Jamie Treays is a national treasure, only no one realises it yet. He’s smart, wily and witty, and is all the best bits of The Clash rolled into one rat-faced, half-cut Wimbledon marauder. ‘Sticks ‘N’ Stones’ was going to be the record that did it; the first fruits of a difficult second album (so difficult he made it twice) and a boisterous tune blessed with at least two different choruses along with a serious treatise on the ideal circumstances for a “crap”. Forgive the unlikely compliment, but it’s Mike Skinner gone plastic punk.

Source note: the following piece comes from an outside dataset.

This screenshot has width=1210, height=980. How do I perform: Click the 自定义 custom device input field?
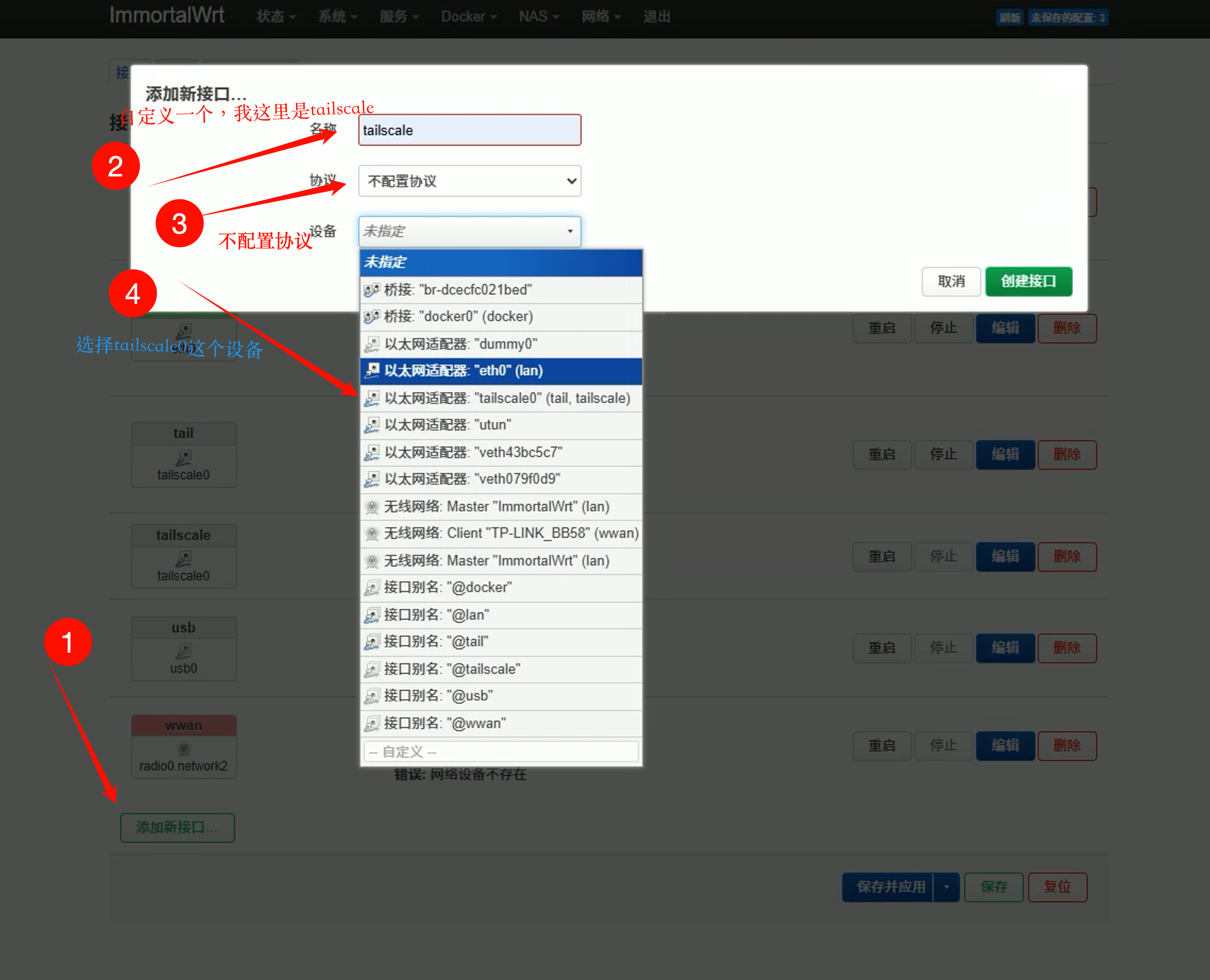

And did the record do it? Was it T’s big break? Barely. Just another No.15 hit. You should take a long, hard look at yourselves. When she’d finished pogoing (a natural response, even to the plastic variety), Junior took a long, hard look at the sleeve and declared Jamie “green”. And that’s not all: he even “sounds green, like a tree.”

Let’s go out and find some trouble:

[12] Jamie T, ‘Calm Down Dearest’

Jamie T, ‘Calm Down Dearest’

Wimbledon’s premier rap-skiffle rodent had a big year, what with that Mercury nomination (and he really should have won – or did I say that about Bat For Lashes? Anyway, Panic Prevention was wildly inventive, clever and fun) and a packed John Peel tent singing along to this track at Glastonbury. His range is clearest on ‘Calm Down Dearest’, which sounds like Saint Etienne’s ‘Nothing Can Stop Us’ sung by a particularly verbose drunkard. It’s even better than I paint it.
 
It was greeted with stomping feet by Junior, who also chose to mirror the lyrics with a snarly face. Has she seen the lad? It was uncanny. She threw all this into the first couple of bars, missing the later subtleties of Treays’ affecting semi-ballad – “racking and stacking them lines” – subtleties that fair bring a tear to a wincing eye.